Daily Briefs

Wayne Law student organization to host Muslim model Jan. 26

The Muslim Law Students Association at Wayne Law will present “From Refugee Camp to Runway,” an event featuring the fashion industry’s breakthrough model Halima Aden, Friday, Jan. 26 at Wayne State University.

The event, which is free and open to the public, will be from noon to 2 p.m. in Room 285 of Wayne State’s Student Center, 5221 Gullen Mall. Parking is available for $7.75 (credit or debit card only) in Parking Structure No. 1.

Aden, a Somali-American refugee, is the 20-year-old model who took the fashion world by storm when she became the first contestant to compete in her Miss USA state pageant in a hijab and burkini. She went on to be signed by IMG
Models for worldwide representation and walked in New York and Milan Fashion Weeks for designers including Kanye West, Alberta Ferretti and Max Mara, and for leading brand Modanisa at Modest Fashion Week in London.  In 2017, she was on the cover of the June edition of Vogue Arabia and the July issue of Allure. Last fall, she became the face of American Eagle’s “I Can” campaign.

For more information about the event, contact Husnah Khan, president of the Muslim Law Students Association at Wayne Law, husnahk@ wayne.edu.


Man awarded $1M for wrongful conviction; is suing 2 retired officers

DETROIT (AP) — A Detroit man who spent 25 years in prison for murder before proving he was the victim of police misconduct was awarded $1 million on Wednesday under a state program that compensates the wrongly convicted.

Desmond Ricks was released from prison last May when new tests showed that bullets recovered from the body didn’t match the gun that was presented as the weapon in the slaying. He and the Innocence Clinic at University of Michigan law school made a remarkable claim, accusing Detroit police of switching bullets.

The Michigan attorney general’s office agreed that Ricks qualified for compensation. Judge Michael Talbot signed off on the payment, although Ricks believes he’s entitled to an additional $216,000 and plans to appeal.

Ricks, 51, told The Associated Press that he feels “blessed” to be free and plans to use some of the money to start a construction business and help boys who live without fathers.
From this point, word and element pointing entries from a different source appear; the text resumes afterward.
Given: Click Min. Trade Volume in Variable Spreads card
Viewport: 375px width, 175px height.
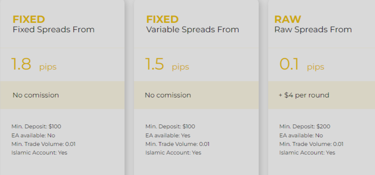Looking at the screenshot, I should (177, 144).
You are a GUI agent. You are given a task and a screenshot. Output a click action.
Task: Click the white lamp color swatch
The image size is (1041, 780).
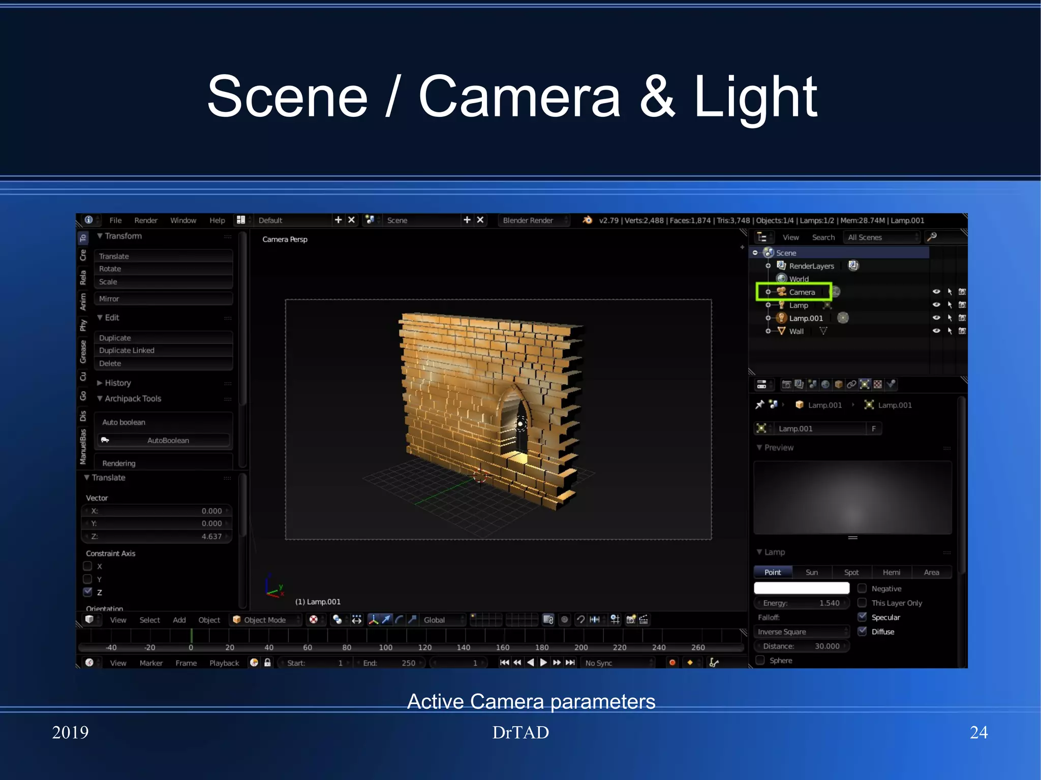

“I love to fix things: sand wood, lay carpet, pour cement,” Ricks said. “I never had a male figure in my life. I want to teach kids you don’t have to go through bad things to learn that some things are bad for you. My mission is to leave the world a better place than I found it.”

Separately, Ricks is suing two retired Detroit police officers who were involved in the 1992 murder investigation. He alleges that he was intentionally framed for a fatal shooting outside a restaurant.

Ricks’ lawyer, Wolfgang Mueller, said yet another round of tests showed bullets taken from the victim didn’t match a gun that belonged to Ricks’ mother. Police seized that gun and said it was used to kill Gerry Bennett.

The prosecutor’s office has said too many years have passed for a criminal investigation of the officers.